◆ **Task objective**
Put the lines below into a Markdown table with two columns, Row and Line, numbering each row and skipping any blank lines. Leave the pictures out.

◆ **Source records**

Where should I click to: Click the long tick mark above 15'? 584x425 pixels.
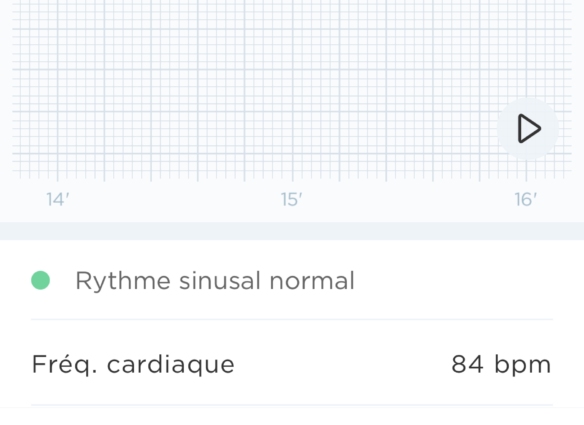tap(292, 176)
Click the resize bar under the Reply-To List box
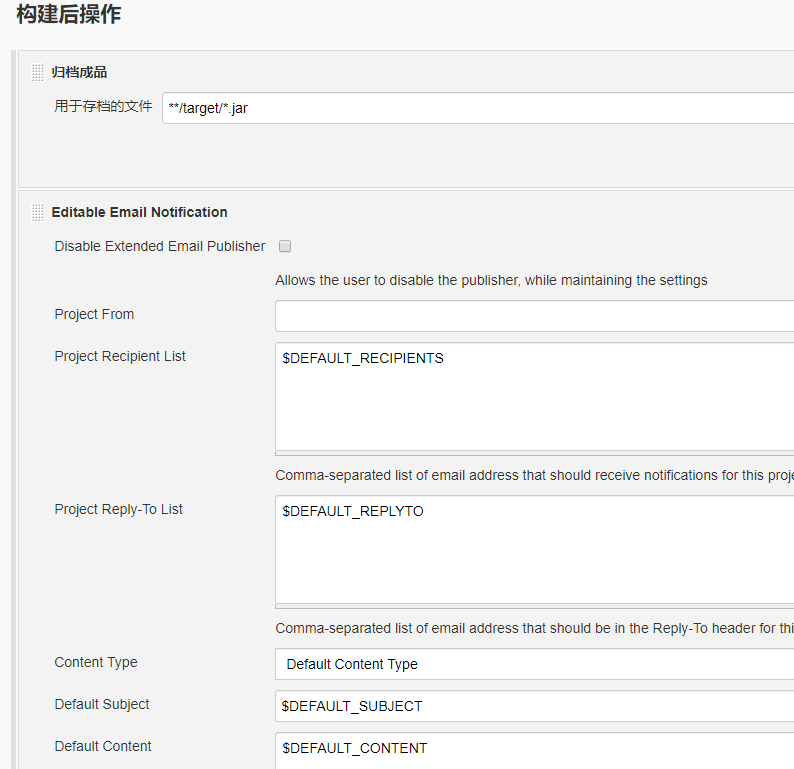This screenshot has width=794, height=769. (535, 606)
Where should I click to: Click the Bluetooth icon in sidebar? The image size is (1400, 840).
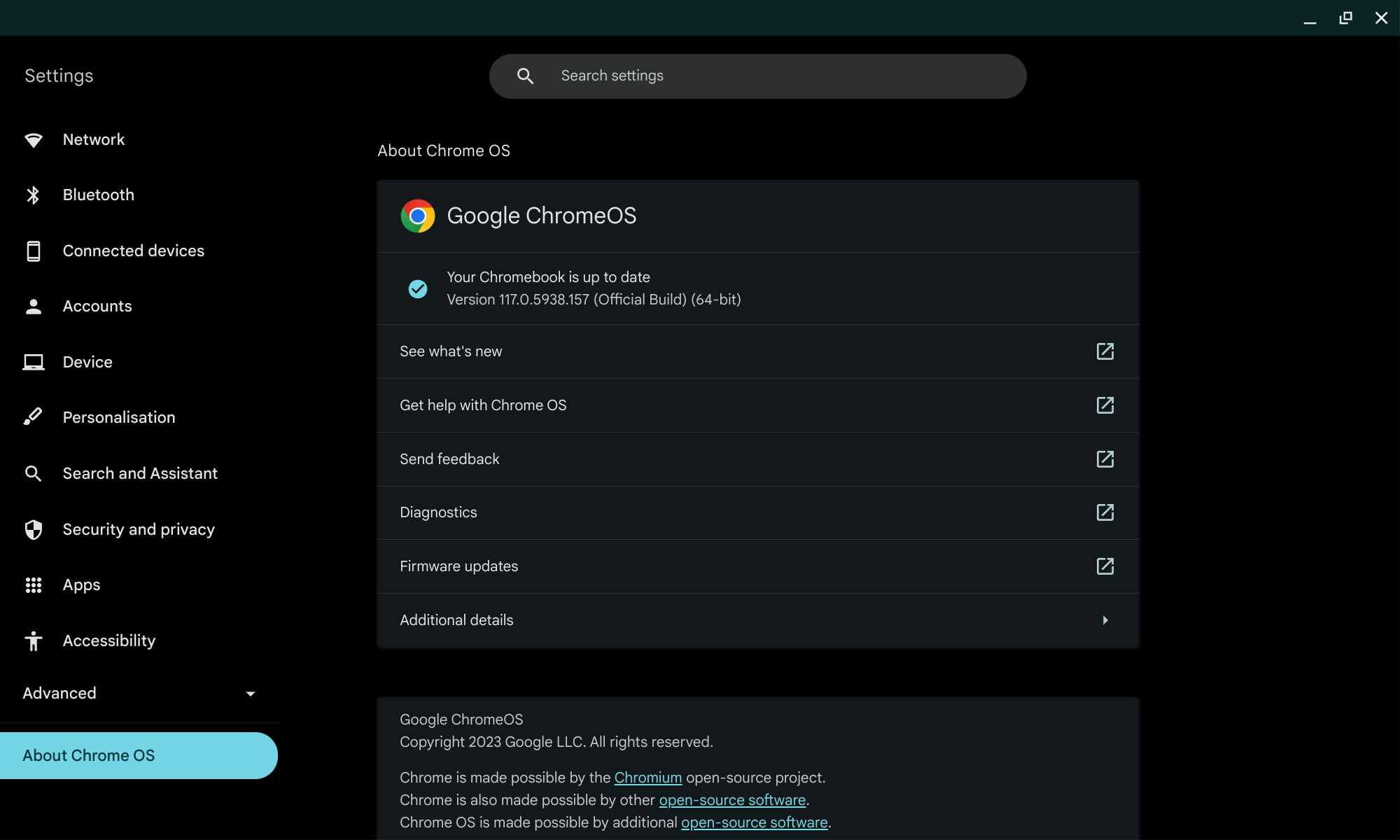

◆ **Full answer**
| Row | Line |
|---|---|
| 1 | Where should I click to: Click the long tick mark above 15'? 584x425 pixels. |
| 2 | tap(292, 176) |
| 3 | Click the resize bar under the Reply-To List box |
| 4 | This screenshot has width=794, height=769. (535, 606) |
| 5 | Where should I click to: Click the Bluetooth icon in sidebar? The image size is (1400, 840). |